Indonesia punya hak mutlak
Indonesia telah mengklaim zona ekonomi eksklusif (ZEE) di bagian selatan Laut Cina Selatan yang diukur dari garis dasar kepulauan lurus yang telah diambil dari titik terluar Kepulauan Natuna. Klaim ZEE-nya konsisten dengan UNCLOS.
Karena klaim ZEE Indonesia di bidang ini tumpang tindih dengan klaim ZEE Malaysia dan Vietnam, batas ZEE harus dinegosiasikan oleh Indonesia dengan dua negara tetangga ASEAN tersebut.
Namun demikian, sebagaimana diatur dalam UNCLOS, Indonesia memiliki hak berdaulat untuk tujuan mengeksplorasi dan mengeksploitasi sumber daya alam di ZEE-nya.

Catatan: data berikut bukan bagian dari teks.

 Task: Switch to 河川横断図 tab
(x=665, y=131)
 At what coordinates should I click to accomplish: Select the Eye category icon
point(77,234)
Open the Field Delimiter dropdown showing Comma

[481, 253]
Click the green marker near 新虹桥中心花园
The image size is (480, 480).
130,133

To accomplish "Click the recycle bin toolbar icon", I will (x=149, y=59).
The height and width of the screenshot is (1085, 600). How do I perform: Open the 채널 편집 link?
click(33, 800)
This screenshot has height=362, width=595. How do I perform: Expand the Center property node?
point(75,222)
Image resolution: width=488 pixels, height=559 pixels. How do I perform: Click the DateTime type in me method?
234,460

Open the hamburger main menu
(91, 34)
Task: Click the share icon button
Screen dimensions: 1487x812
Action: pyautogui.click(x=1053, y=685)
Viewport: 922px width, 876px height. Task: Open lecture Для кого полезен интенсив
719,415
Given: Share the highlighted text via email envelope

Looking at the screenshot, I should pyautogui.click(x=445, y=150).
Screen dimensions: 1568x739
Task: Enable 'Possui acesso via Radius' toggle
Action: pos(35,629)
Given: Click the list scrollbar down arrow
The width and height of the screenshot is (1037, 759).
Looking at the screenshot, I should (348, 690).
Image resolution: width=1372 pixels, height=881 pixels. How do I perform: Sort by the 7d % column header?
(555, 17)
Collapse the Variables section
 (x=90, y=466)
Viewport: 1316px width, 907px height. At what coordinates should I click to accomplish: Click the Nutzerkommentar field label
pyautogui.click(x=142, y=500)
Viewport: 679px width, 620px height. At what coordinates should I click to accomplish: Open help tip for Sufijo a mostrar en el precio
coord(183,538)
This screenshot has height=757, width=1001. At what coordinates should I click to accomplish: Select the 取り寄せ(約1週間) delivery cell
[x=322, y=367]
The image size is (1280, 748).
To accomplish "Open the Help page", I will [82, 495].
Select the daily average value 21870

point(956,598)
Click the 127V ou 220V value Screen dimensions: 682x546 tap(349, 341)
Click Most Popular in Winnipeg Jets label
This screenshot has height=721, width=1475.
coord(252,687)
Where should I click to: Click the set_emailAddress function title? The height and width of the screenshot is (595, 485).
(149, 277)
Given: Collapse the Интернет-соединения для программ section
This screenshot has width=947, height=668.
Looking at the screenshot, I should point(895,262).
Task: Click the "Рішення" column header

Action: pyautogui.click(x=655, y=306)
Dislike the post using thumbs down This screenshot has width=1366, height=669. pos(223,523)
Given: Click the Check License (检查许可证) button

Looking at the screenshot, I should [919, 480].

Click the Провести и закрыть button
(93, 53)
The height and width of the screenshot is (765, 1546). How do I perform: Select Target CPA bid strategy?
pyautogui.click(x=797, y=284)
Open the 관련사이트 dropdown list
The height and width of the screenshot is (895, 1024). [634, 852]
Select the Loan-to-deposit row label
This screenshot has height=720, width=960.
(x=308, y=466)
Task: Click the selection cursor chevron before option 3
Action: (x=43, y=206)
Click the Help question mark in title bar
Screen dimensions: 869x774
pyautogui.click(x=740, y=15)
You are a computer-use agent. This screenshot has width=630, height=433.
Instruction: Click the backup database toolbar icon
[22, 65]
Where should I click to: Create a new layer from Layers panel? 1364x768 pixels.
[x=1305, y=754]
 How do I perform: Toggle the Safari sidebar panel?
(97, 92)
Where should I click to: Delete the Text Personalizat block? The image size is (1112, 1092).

Ini termasuk hak untuk melarang penangkapan ikan dengan kapal dari negara lain, dan untuk menangkap kapal penangkap ikan asing yang menangkap ikan di ZEE-nya tanpa izin. Oleh karena itu, Indonesia bertindak sesuai dengan hukum internasional ketika menolak kegiatan penangkapan ikan oleh kapal Cina di ZEE-nya.
Klaim Cina sehubungan dengan insiden tersebut menunjukkan bahwa mereka telah mengambil posisi bahwa kapalnya memiliki hak untuk menangkap ikan di ZEE Indonesia karena dua alasan.
Pertama, Cina mengklaim memiliki hak historis di perairan ini karena nelayan China telah memancing di perairan itu selama beberapa generasi.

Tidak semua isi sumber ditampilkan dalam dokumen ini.